> _BRANO PROPOSTO_:

════════

Le ragioni nascoste dietro al successo di un film campione d'incassi.
di Pino Farinotti

Una serie furba dietro un capolavoro di marketing artistico

lunedì 16 giugno 2008 - Focus

Una serie furba dietro un capolavoro di marketing artistico
Sex and the city è in testa agli incassi. Era prevedibile, ma non del tutto. La prima ragione contro è puramente meccanica: non succede quasi mai che una serie diventi film. Sono stili, pubblico, codici, linguaggio, diversi. Un'altra ragione sono i modelli: agli attori televisivi, anche quelli di grande appeal da piccolo schermo, non mantengono in automatico lo stesso appeal sul grande schermo. Sex and the city (serie), col suo grande, quasi anomalo successo, ha creato un precedente esclusivo, ha legittimato i suoi modelli (le sue modelle) oltre il piccolo schermo. Sarah Jessica Parker era un'attrice dal discreto successo nei film, è diventata trionfante nei telefilm, è rientrata rigenerata,"pantografata", sul grande schermo, a quarant'anni compiuti. Si tratta di vedere se, in cinema, Carrie il personaggio, non fagociterà Sarah l'attrice.
"Sex" è una delle serie più furbe che mai siano state prodotte. Si trattava di trovare la chimica per farlo diventare un film, ebbene, Michael Patrick King regista-sceneggiatore, l'ha trovata. Non era così facile. Ciò che veniva ammannito a segmenti, è stato raccolto, compresso e rivenduto in un totale efficace, quasi geniale in chiave di marketing. Anzi, saliamo di una categoria: un capolavoro di marketing-artistico.

════════

> _CONSEGNA A_:
Secondo il brano proposto, chi è il regista-sceneggiatore che ha trovato la chimica per trasformare la serie in un film?
> _CONSEGNA B_:
Converti in una tabella Markdown le righe dei record, partendo da quella che contiene "You are a GUI" e fermandoti alla fine dei record. Usa le colonne «Numero» e «Riga», salta le righe vuote e lascia fuori le immagini.

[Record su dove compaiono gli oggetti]
════════

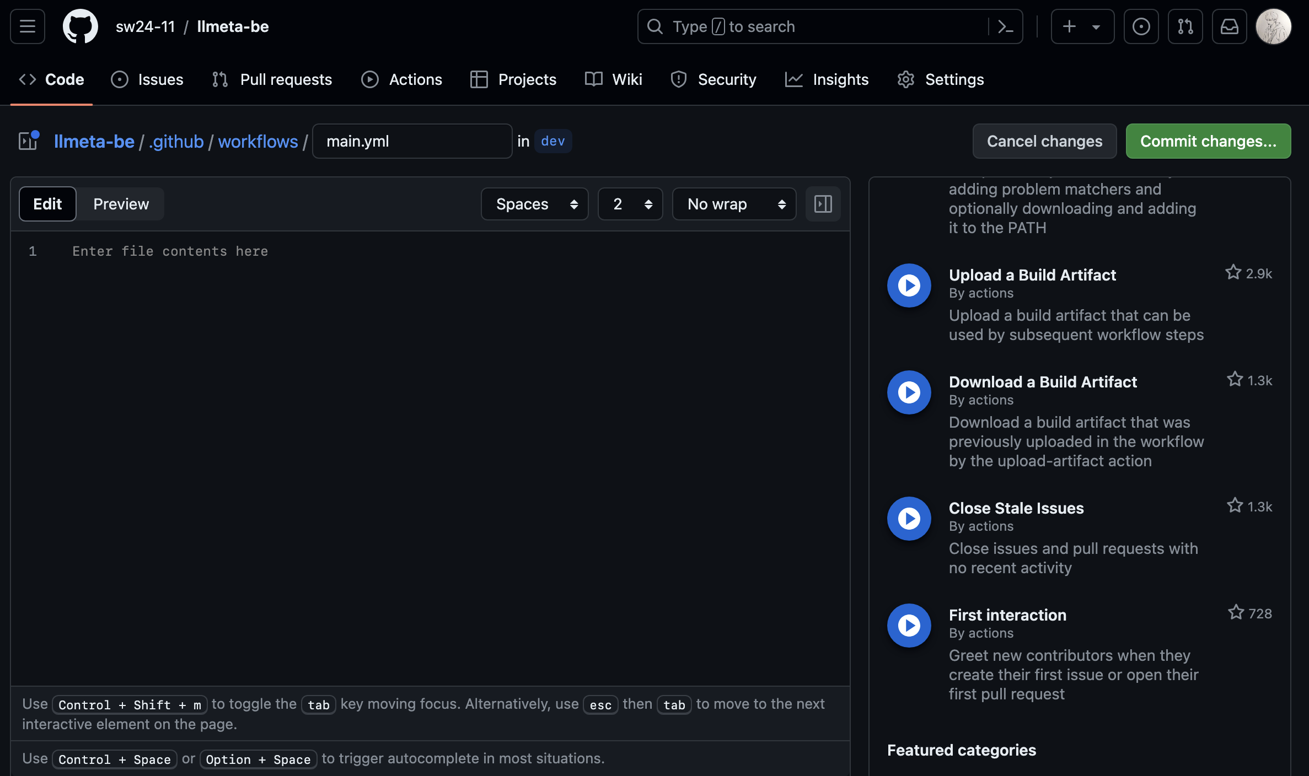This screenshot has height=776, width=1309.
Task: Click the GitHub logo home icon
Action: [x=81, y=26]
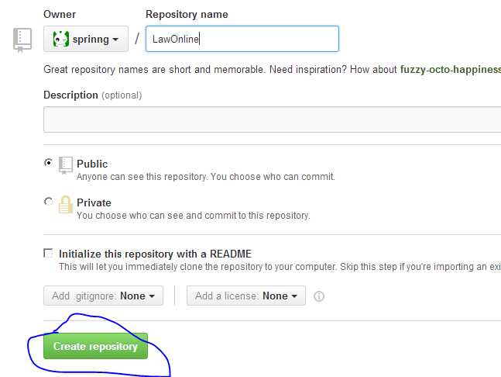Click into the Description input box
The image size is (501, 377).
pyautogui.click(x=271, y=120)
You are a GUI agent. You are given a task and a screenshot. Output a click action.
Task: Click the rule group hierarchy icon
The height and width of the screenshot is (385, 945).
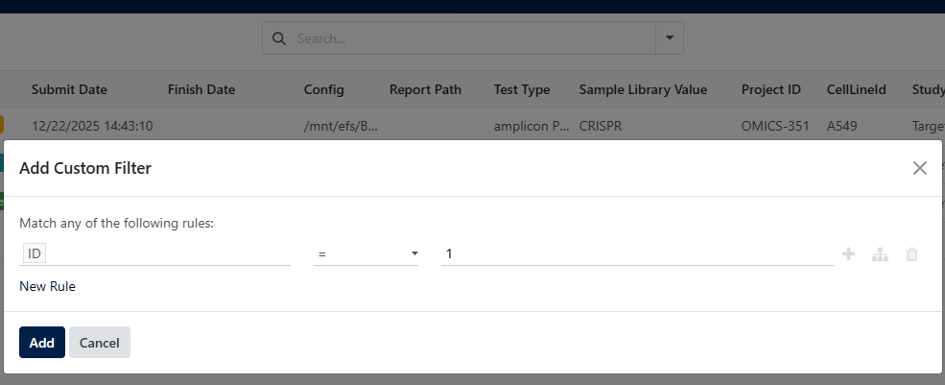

════════

> _RISPOSTA CORRETTA A_:
Michael Patrick King.

> _RISPOSTA CORRETTA B_:
| Numero | Riga |
|---|---|
| 1 | You are a GUI agent. You are given a task and a screenshot. Output a click action. |
| 2 | Task: Click the rule group hierarchy icon |
| 3 | The height and width of the screenshot is (385, 945). |